Eight — seven — men. All townies, and him the only bumpkin, the one in charge. It was the accent of course that did it, the broad buttery burr he couldn’t get rid of, any more than he could get rid of the memory of milking. But no milksops among them now, especially after Willis. They were okay and would be okay, if he had anything to do with it. Some of them even found his voice soothing now, when he wasn’t barking at them. It wasn’t the obvious voice of a corporal, it was the voice of a cowman. It made them think of green English fields, perhaps, out here in the dust and crap. Well, they’d better forget all that. He could tell them about green English fields,
More the leader, less the sniper, but he still had the same, secret equal-vote of a wish they all had: that if his moment had to come (and if they had to do without him) it would just be clean and he wouldn’t know about it. Death by sniper would do, and in his case might even be called fair. But not, please, like Willis.

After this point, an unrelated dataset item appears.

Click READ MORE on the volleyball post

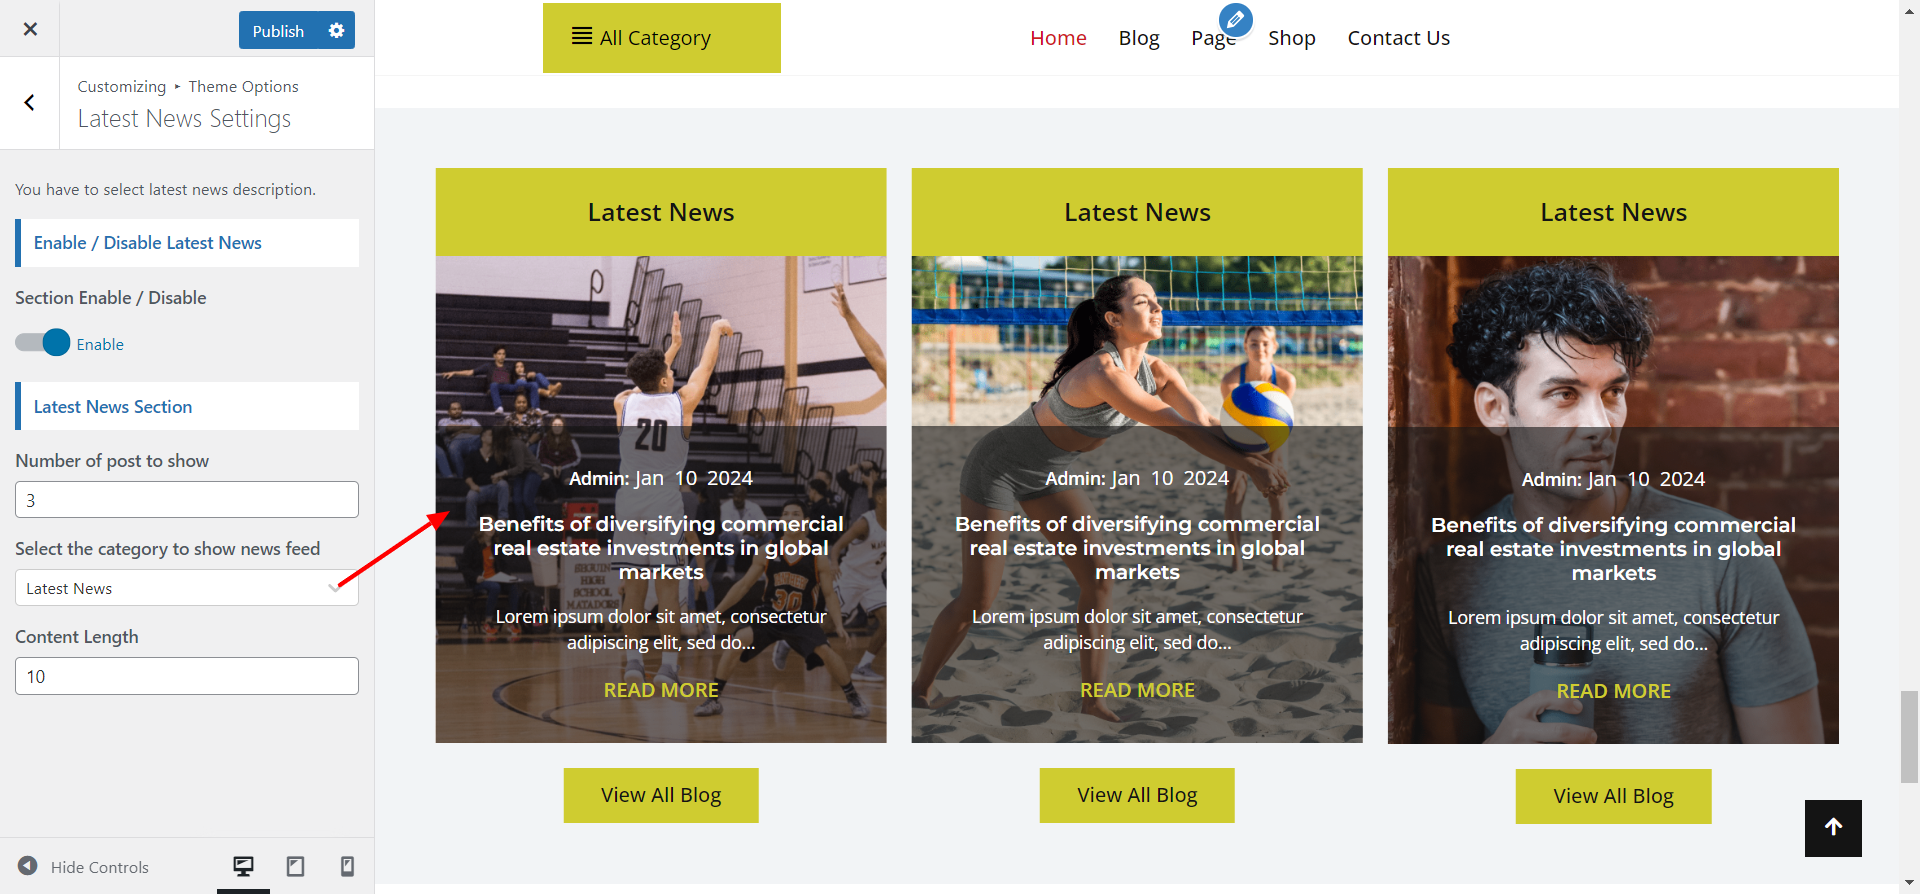click(x=1137, y=690)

Wheelchair Willis.
So when the IED — and it must have been a whopping IED — blew up under them, the whole section riding home, dog-tired, to beddy-byes, he thought it was unfair, but there was nothing he could do about it. He could see that Pickering and Fuller were out of it and he didn’t know who else might be okay or not, behind. He couldn’t move to look. It was all madness, but he was clear and calm and strangely comforted, not by his own burry voice, which didn’t seem to be working, but by the fact that he couldn’t hear anything. There must be a lot of racket, screaming, yelling, gunfire even, but he couldn’t hear any of it and he had no sense, either, of how much time was passing, if time was passing at all. He could smell fuel. He knew he was trapped under mangled metal, by his legs, but he couldn’t feel or move his legs, couldn’t move anything, even a hand, even, it seemed, his lips. Well, it would be all down to Lance-Corporal Meeks now, Dodger Meeks, if Meeks was still up and dodging.

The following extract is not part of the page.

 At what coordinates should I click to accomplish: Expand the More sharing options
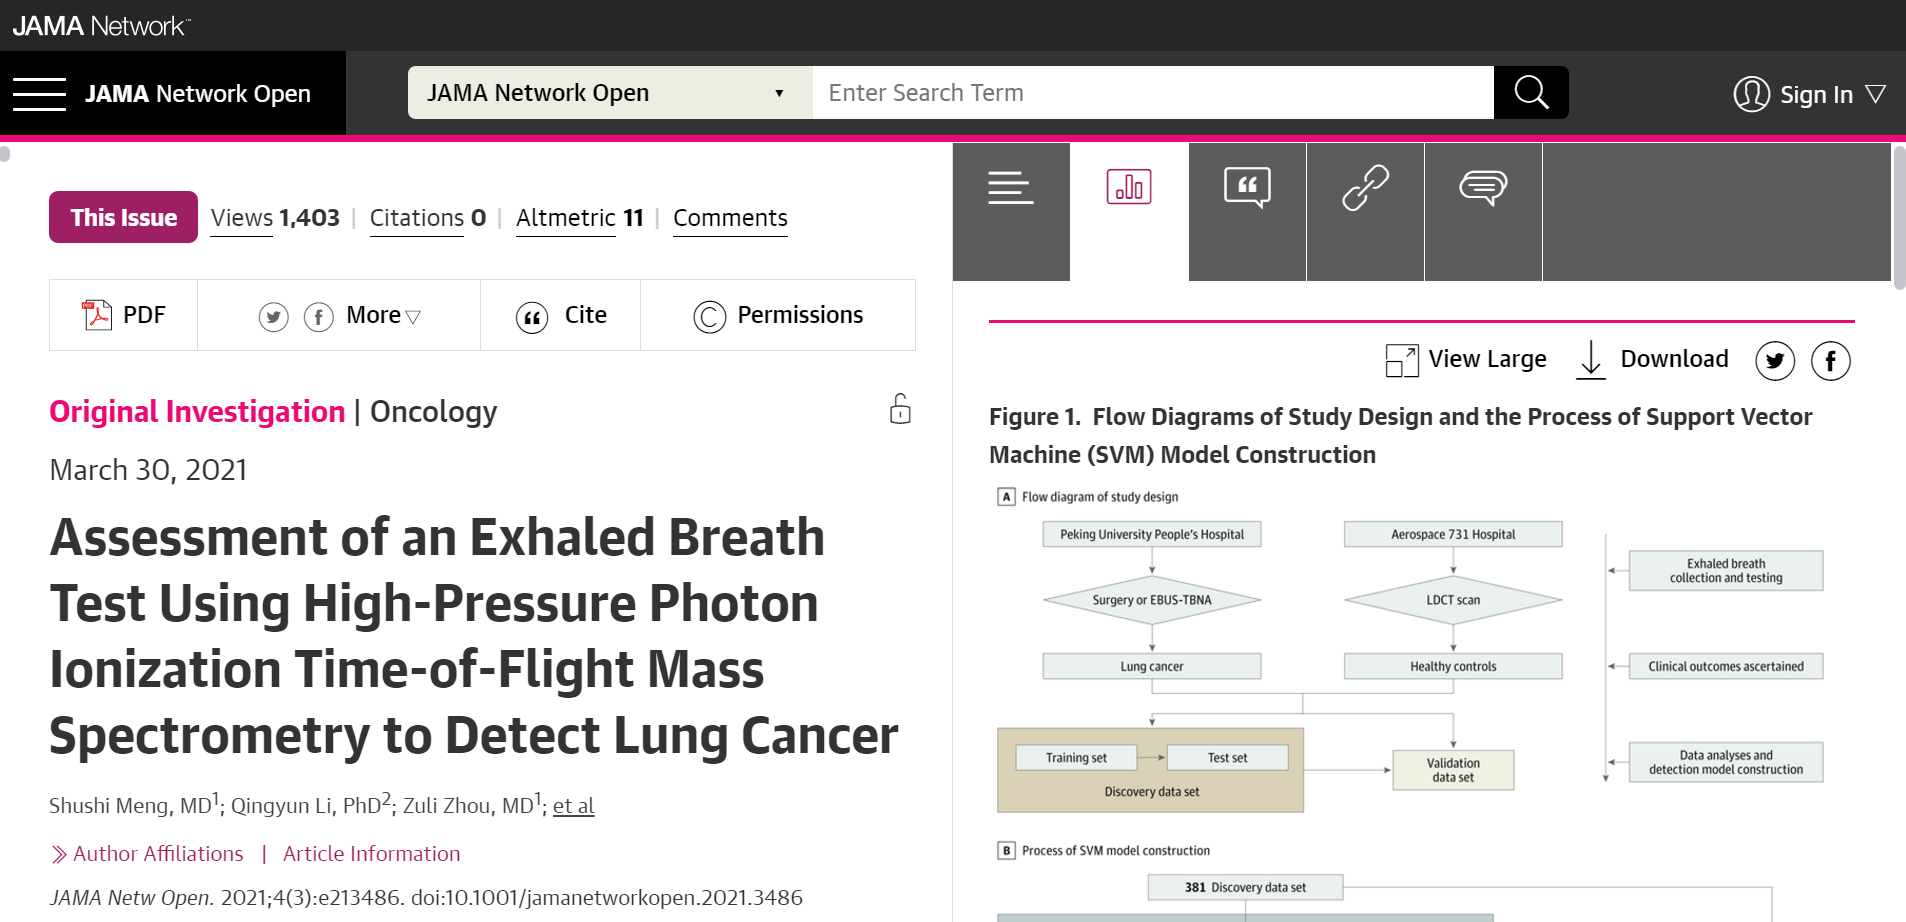point(383,315)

Was this terror? The thing they were fighting? He saw the ball of flame bloom out, and he knew he wasn’t going to die by nice clean sniper fire, but was going to be burnt to death, but there was nothing he could do about it, and it seemed he had plenty of time to think about other things and the peace and quiet to do it in. He could think about not being in a blown-up armoured vehicle in Iraq, but being in the back of the school bus with Kathy Hawkes. He could move his hand then, all right, every fingertip. And he could think about being in a caravan, a caravan with just Jack and Mum. He could even think about Marilyn Monroe. He knew now that he should have written to Jack, at least answered one of those letters that he’d dropped in a stove in Germany. He could see the red, round opening of that stove. He’d write now, if he had a piece of paper and a pen and could move his hand. He’d explain that when Dad had thrust the gun at him he hadn’t taken it, for the simple reason that he’d known he’d have used it on Dad first, then on Luke. Or on Luke first, then on Dad. A tricky question, but same difference. There were two barrels. And he’d known, from the look in his eyes, that Dad was half expecting it, even wanting it, and that’s why he’d said that thing about decency. He’d known, anyway, when Dad had turned away with the gun, that he, Tom Luxton, had the killer instinct in him. And he’d have to put a lid on it.